The third “break through” (second genuinely philosophical one) happened when I was in the army. I was stationed some 18 kliks from what was (at the time) the East German border, in the Central German highlands, as an electronics tech in an Improved HAWK anti-aircraft missile battery. Every year, each such unit chose a squad of people to be sent to NAMFI, Crete, to spend a few days training, culminating in firing a live bird at a drone target. As it happened (then, at least), the entire trip involved several days both before and after the actual training which were free time for the troops to explore the island or, as several of us chose to do, take the ferry from Souda bay to the Piraeus and Athens. So it came to pass that I climbed the steps up the hill of the Acropolis. Except, that’s not quite right. Nobody actually walked on those steps, and it wasn’t out of respect for their antiquity.
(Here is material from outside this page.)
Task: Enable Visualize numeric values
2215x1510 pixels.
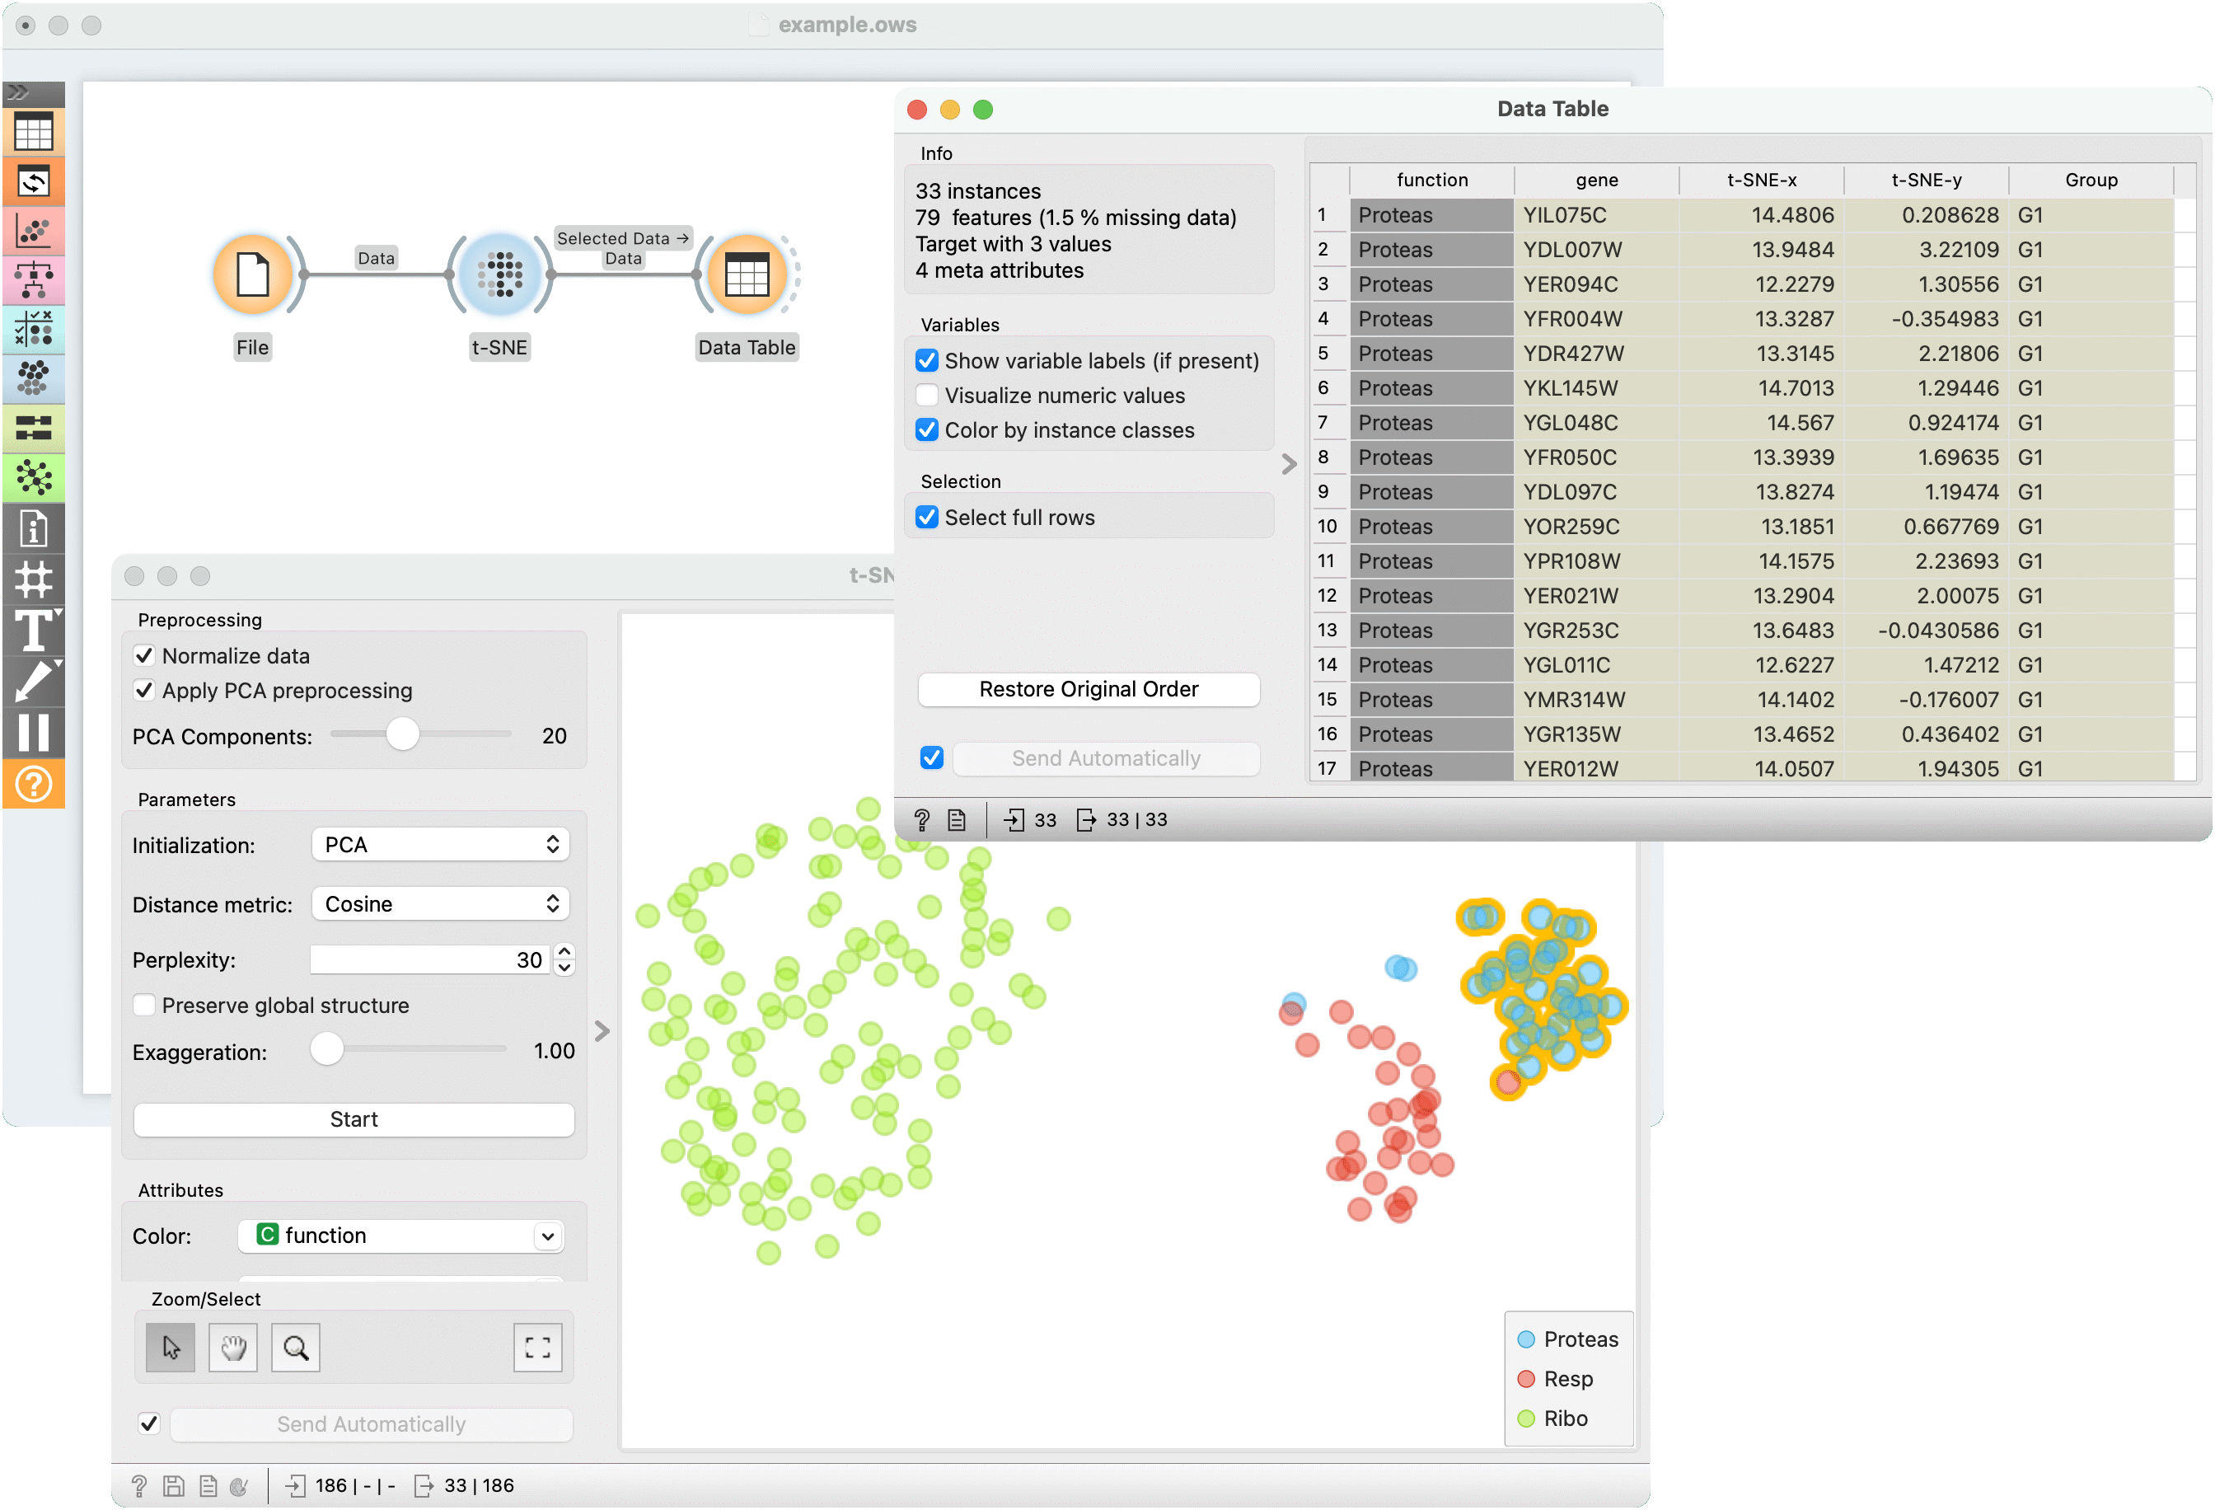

Back when those steps were laid into the side of the hill, it was so that citizens and others could more readily climb to the top and worship (or otherwise pay homage) to the Gods, at the various temples built at the top (the temple to Athena being the largest and most famous.) The steps themselves were great, solid blocks of marble, each placed a longish step apart, but forming – in its day! – a functioning staircase to the peak of the Acropolis. However, that day was some 2500 years ago. After two-and-a-half millenia of feet walking on those steps, they’ve been worn to an evenly convex, glass smooth slide running from the top to the base of the hill. Persons attempting to walk on them now would slip, smash their heads on the marble, and shoot down that slide to the bottom, leaving the path behind them wet with their own brains. So we all walked along the dirt path to the side.
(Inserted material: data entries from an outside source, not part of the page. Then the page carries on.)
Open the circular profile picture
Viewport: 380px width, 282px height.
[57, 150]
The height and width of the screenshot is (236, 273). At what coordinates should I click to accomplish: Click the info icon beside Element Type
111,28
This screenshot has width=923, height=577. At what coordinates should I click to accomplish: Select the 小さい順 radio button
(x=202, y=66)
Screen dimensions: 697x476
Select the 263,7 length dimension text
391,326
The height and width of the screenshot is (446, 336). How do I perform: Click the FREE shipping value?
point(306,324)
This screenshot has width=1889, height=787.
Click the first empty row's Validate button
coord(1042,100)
So I asked myself, “when” did those steps “cease” being steps? Even at that time, I knew to scare quote the preceding terms, because the question as framed was and is meaningless: it presupposes a moment, an instant, when this happened, when in fact it has been occurring imperceptibly for millenia. This is “the problem of self-identity,” the problem of discrete thinghood and continuous transformation. I wound up writing my Masters thesis on the subject. Shifting gears for the remainder of this blog post, I will here gloss that thesis and its conclusions.

Wherein, then, does a thing’s “thinghood,” its “self-identity” (identity as a self, as the individual thing it is), reside? Much of Western philosophy has focused on discovering a “substance” or an “essence” which is the “being” (which is the “is”, as it were) of the thing in question. But what if we take a cue from artists, and look not for what the thing “is”, but rather at the “negative space” that tells us something about what the thing is not? There might even be a Zen koan that variously expresses this as, “what stays the same when everything changes?” Yet another way of saying this would be, “can we talk about changes in the world that leave the ‘thing’ invariant?” The answer is “yes,” and there’s a large body of mathematics that explores this very topic.
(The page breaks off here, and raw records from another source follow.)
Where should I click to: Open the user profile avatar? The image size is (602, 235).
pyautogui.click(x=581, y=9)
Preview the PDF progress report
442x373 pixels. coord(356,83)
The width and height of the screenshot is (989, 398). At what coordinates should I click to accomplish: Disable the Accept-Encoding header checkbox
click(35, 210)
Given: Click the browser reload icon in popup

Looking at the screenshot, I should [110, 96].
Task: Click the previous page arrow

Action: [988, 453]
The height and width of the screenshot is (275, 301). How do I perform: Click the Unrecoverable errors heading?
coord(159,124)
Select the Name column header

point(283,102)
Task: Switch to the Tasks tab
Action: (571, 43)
So, suppose you have some fairly indeterminate “thing” – that “thing” could be as broad as the entire world – and you apply some changes to it (I’ll say “transformations” from here on, as this is the term commonly used in the relevant texts.) Those transformations will alter some aspects of this “world,” and leave others unchanged (“invariant.”) Suppose we take some narrowly defined collection of these transformations – call this collection a “group,” since that is, in fact, what it is called. The particular transformations that comprise this group will have certain important properties. First, if “a” and “b” are transformations in this group, then so is their composition – that is, performing the transformation a, and then performing the transformation b is the same as a third transformation c, which is also a member of the group. Each transformation (and hence, each composition of transformations) has an “inverse” and can be reversed or undone; we can put things back the way they were. Finally, for purposes of completeness, we allow there to be a null or “identity” transformation (often represented as “e”) that basically does nothing – it just leaves everything alone. (“e” is what any other transformation composed with its inverse is equal to.) We encounter such systems all the time.

To my left is a glass with a beverage in it. I can “transform the world” by rotating the glass; the world has changed, but the glass remain invariant. I can pick the glass up, and then set it back down. I can set it down in a new spot, and rotate it. I can then reverse all of these transformations, and return the glass to its original position and orientation: the world has undergone various transformations, but the glass remains invariant. This invariant core is known as the “center” of the group of transformations.i This center of invariance is what we call a “self-identical thing.” Notice that that “self-identity” does not adhere to the material content of the thing, but rather to its functional relationships (note the plural!) to the world of transformations in which it is embedded. Different functions would present different identities. I leave the room for a moment, and while I’m gone, one of my cats knocks the glass off the table and it shatters on the floor. When I come back, I ask my friend, “where’s my glass?” and she points to the broken shards down below and says, “right there.” The bare identification of material objects works, even though the ensuing transformation was irreversible and destroyed the structural features that made it a drinking glass (but the physical matter is all still there.) I leave the room for a moment, and my friend pours my beverage into a Dixie cup, so that the glass can go into the dishwasher. I come back and ask, “where’s my glass?” and she points at the beverage container and says, “right there.” The structural purpose has been retained, even as the physical matter has been entirely traded out. Physical matter versus structural purpose – these are just a couple of the axes along which transformational invariance might center itself.

Of these two poles, however, the one oriented along physical materiality is in many respects the weakest. Let us go back to my original, unbroken glass. Even without any intervention from my cats (and honestly I believe this glass would just bounce on the floor without breaking) every time I touch the glass – no, more, every last photon that interacts with the atoms composing the glass – the glass itself is materially different. Think again of the steps at the Acropolis. Some matter might be added, but more likely matter is taken away. Absent significant violence, this glass will probably out last me as a material thing. But given enough time and handling, it too will wear away like the steps of the Acropolis. Those material transformations are, in point of fact, NOT reversible. Qua physical thing, the transformations operating on the glass do not form a group, because ultimately even the littlest, little one of them cannot be truly undone. The mathematical entity in this case is known as a “monoid”; it has the other rules of a group, but the reversibility rule no longer holds always or in general. The concept of a group is a useful abstraction, viable as an abstraction (just as is the concept of a perfect sphere, or a friction-free surface), but ultimately limited as a final, “absolute” model of reality.

There is no substance, no essence, only a functional system of relations that is itself sensitive to the context of use and analysis. So, in conclusion, I might just add: welcome to process metaphysics …


Notes:

iTechnically, the center is what remains unchanged when one collection of transformations is related to another collection, by a function called a “homomorphism.” But this introduces an unnecessary complexification into an already complex story.